_Page extract:_
%%

Americans: Rankin ready to lead

September 20, 2013 

connor rankin tri-city americans hockey

The Tri-City Americans' Connor Rankin is in his fourth year with the team and will take the reins as a leading scoring option for the Ams.

KAI-HUEI YAU — Tri-City Herald Buy Photo

For three years, Connor Rankin watched and learned from some of the best players in Tri-City Americans history.

Now, going into his fourth season, Rankin no longer has any coattails to ride. It’s his turn to be the go-to guy when the Americans open their 26th season tonight against the Spokane Chiefs at the Toyota Center.

“I love being under pressure like this,” said Rankin, who had 32 goals and 26 assists last season. “It’s nerve wracking, but it’s also exciting. Everyone dreams of leading a team to the finals and winning, and I have an opportunity to do that this year. I’m really looking forward to it. But I’m not the only guy here on the team. We have (Parker) Bowles and (Brian) Williams and those guys who can score. I’m not alone out there.”

He might not be alone, but he is the heir apparent in the scoring department.

“I think if you look at the numbers offensively, returning 30 goals, he’s our leader that way,” Tri-City coach Jim Hiller said. “He will get more ice time than he’s ever gotten. That’s tough, because then you have to play against other teams’ best players. It’s a bit of a double-edged sword, but he’s ready for it. He’s had a good apprenticeship behind those guys. He’s going to lead us.”

Those guys — Kruise Reddick, Brendan Shinnimin, Adam Hughesman, Patrick Holland and Justin Feser — set the standard for Americans hockey for years to come.

“I was very lucky to have those guys in front of me and to be able to play with them for a few years,” said Rankin, who won’t turn 19 until Nov. 30. “What I’ve learned is the work ethic they have, the desire and determination to be the best, especially Shinnimin. He wouldn’t take anything less than being No. 1 on the ice. The confidence they played with, and their determination, they were outstanding.

“This is a role change for me. When we had those guys, your role isn’t as big. But this year, losing those guys, the role pops up. It’s tough, but now you have to shine out there. I haven’t done that since I was 14 years old — being that No. 1 guy. It will be different this year, but I’m looking forward to it.”

Reddick was the consummate leader, and Shinnimin, Hughesman, Holland and Feser all were 100-point scorers in their final seasons. Big skates to fill, for sure.

%%

_What is being asked:_ Summarize the article on Connor Rankin in two sentences.

_Provided data:_
%%

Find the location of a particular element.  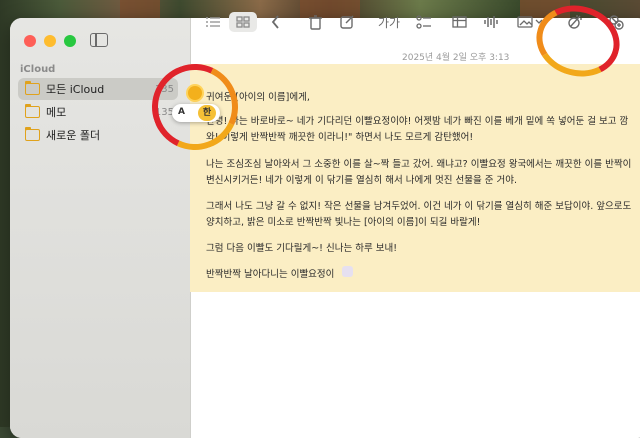

sidebar-folder-new: 새로운 폴더 is located at coordinates (98, 135).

%%

_Your response:_ Connor Rankin, in his fourth season with the Tri-City Americans after scoring 32 goals and 26 assists last year, is set to be the team's go-to scorer as it opens its 26th season against the Spokane Chiefs. Having learned work ethic and determination from departed standouts such as Reddick, Shinnimin, Hughesman, Holland and Feser, Rankin says he loves the pressure of his bigger role, and coach Jim Hiller says he is ready to lead the team.